[GH-ISSUE #13103] feat: Large base64 images embedded in session data cause performance issue #55477

Closed
opened 2026-05-05 17:35:21 -05:00 by GiteaMirror · 4 comments
Owner

Originally created by @ShadyLeaf on GitHub (Apr 21, 2025).
Original GitHub issue: https://github.com/open-webui/open-webui/issues/13103

Check Existing Issues

  • I have searched the existing issues and discussions.

Problem Description

Similar to #11934 but in chat sessions.

Currently, when using image inputs in a chat, Open WebUI stores the image as a Base64-encoded string.
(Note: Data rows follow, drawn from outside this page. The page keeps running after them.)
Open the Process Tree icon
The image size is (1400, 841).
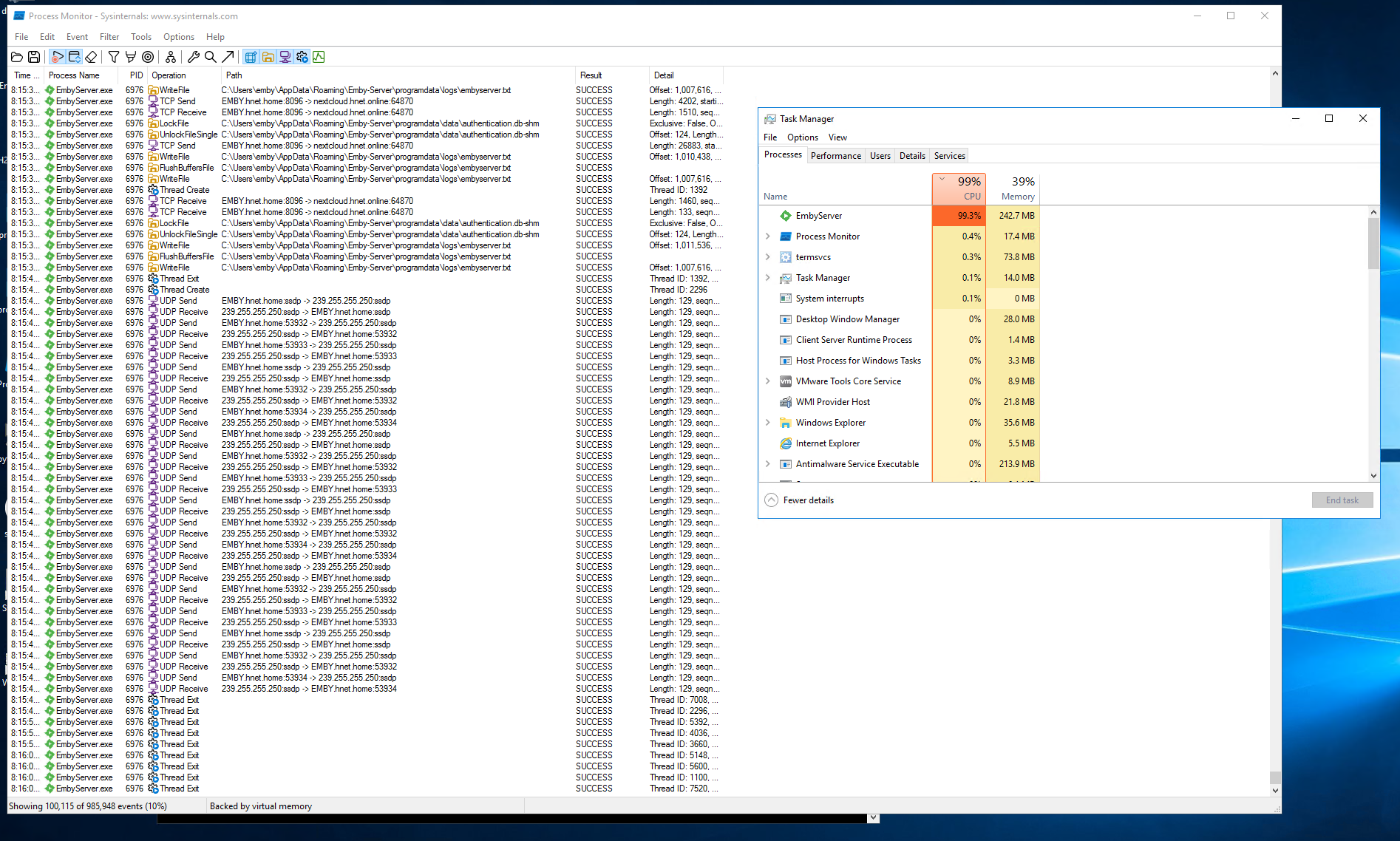(171, 57)
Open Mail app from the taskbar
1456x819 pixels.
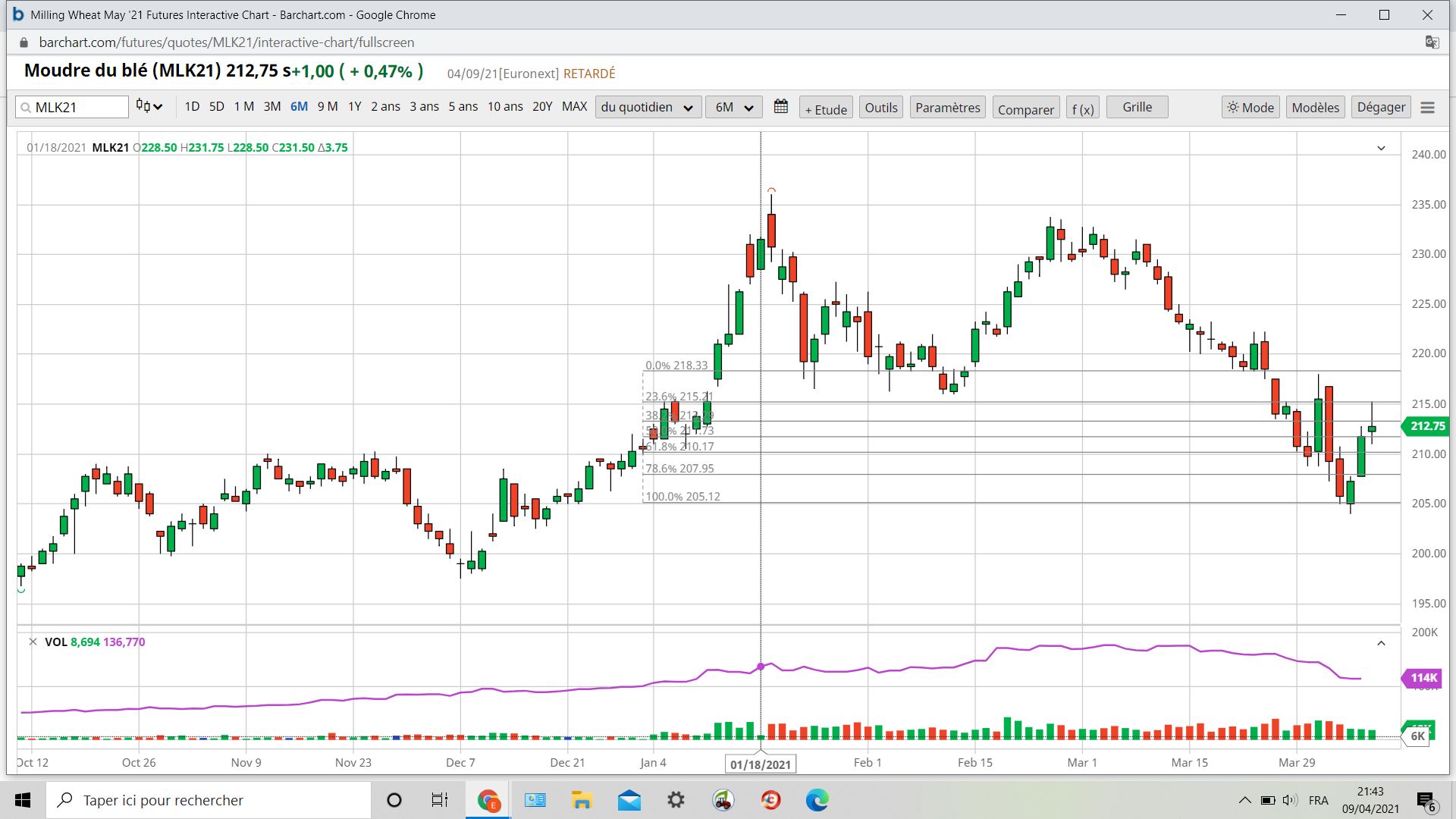(x=629, y=800)
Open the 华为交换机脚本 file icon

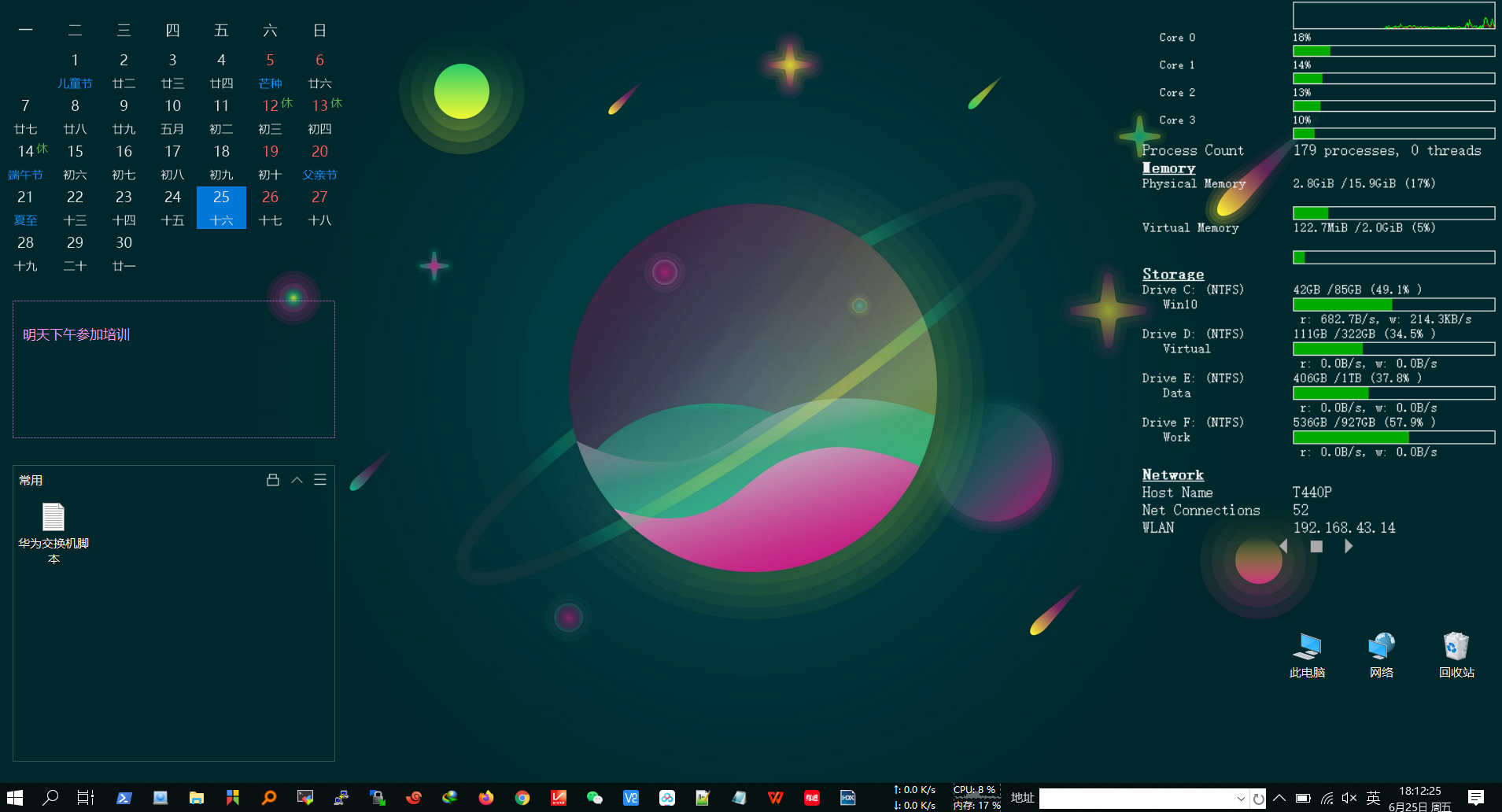54,518
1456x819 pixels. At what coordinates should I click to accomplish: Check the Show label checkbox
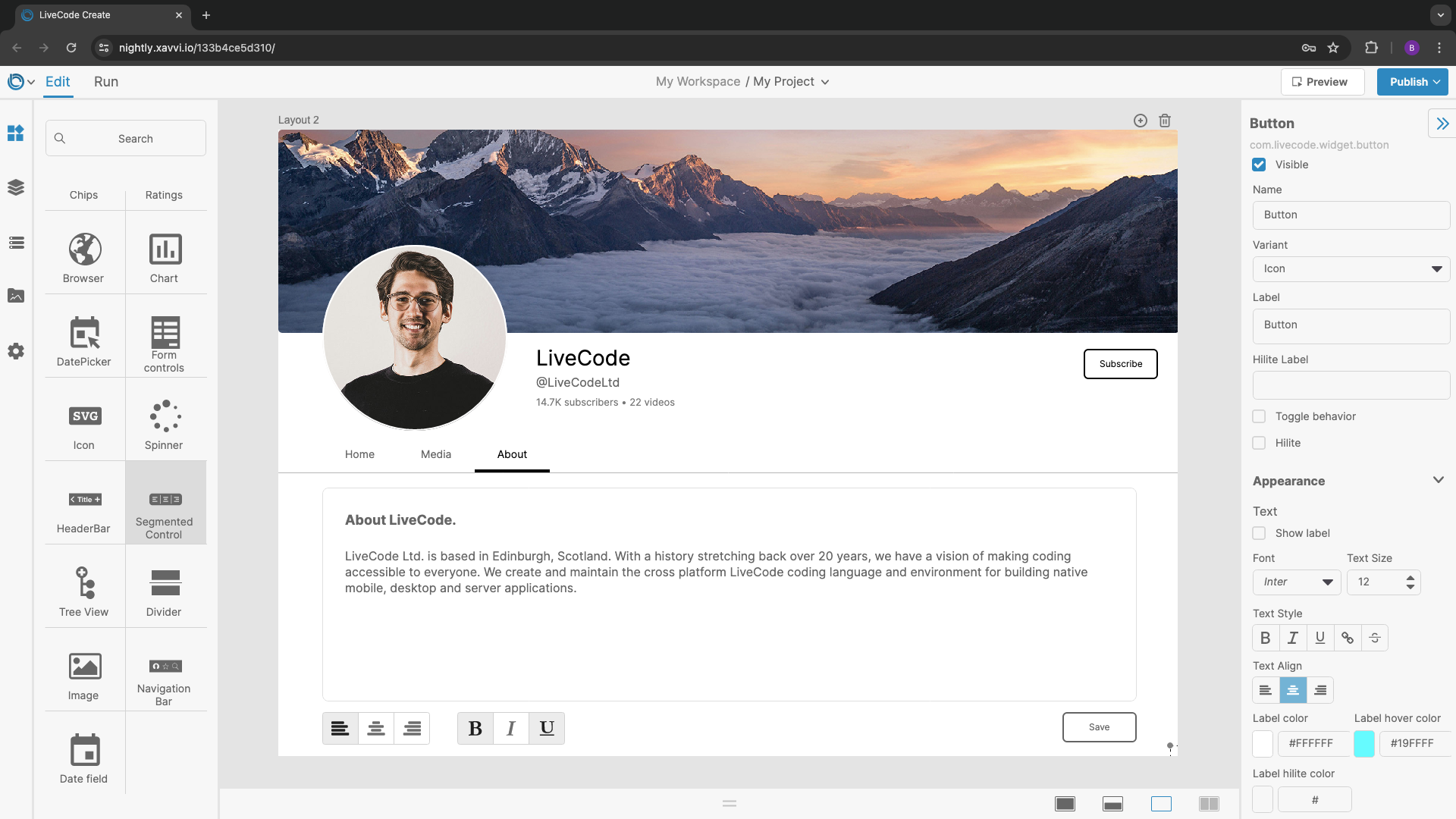click(1259, 533)
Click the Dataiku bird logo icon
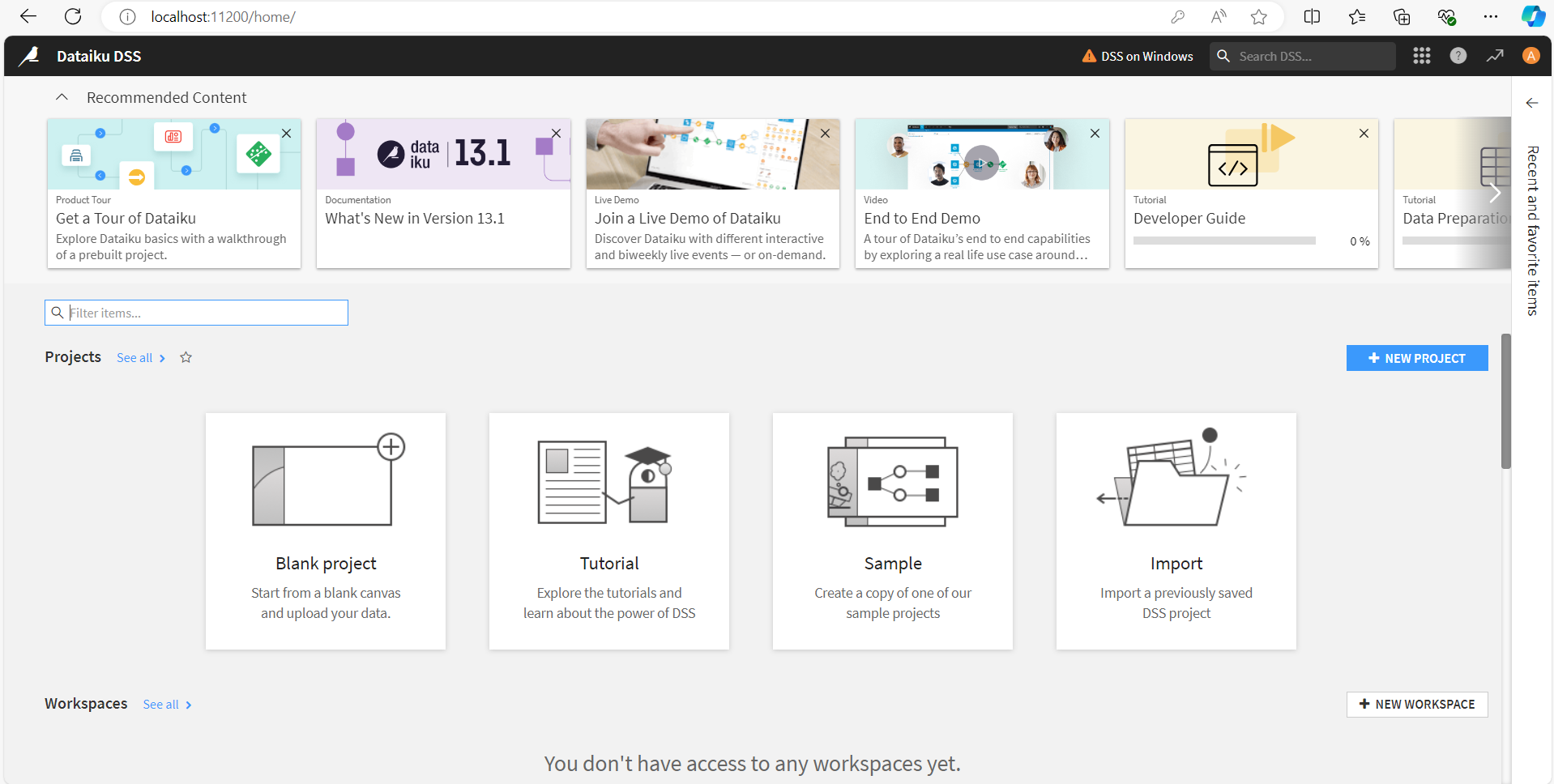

When a session is reopened, the entire base64 string is transmitted as plain text in session json and loaded into the frontend, which causes some issues:

  • Slow session load times: Sessions containing large images (several MBs) take significantly longer to open, since the UI waits for the entire image data to load before rendering the conversation.

  • Base64 encoding overhead: Embedding base64 data inflates the payload by ~33%, impacting both memory usage and network performance.

  • No browser caching: Because the image is not served via a standard URL, the browser cannot cache it. This means every time a session is reopened, the same image must be reloaded in full, even if it has not changed.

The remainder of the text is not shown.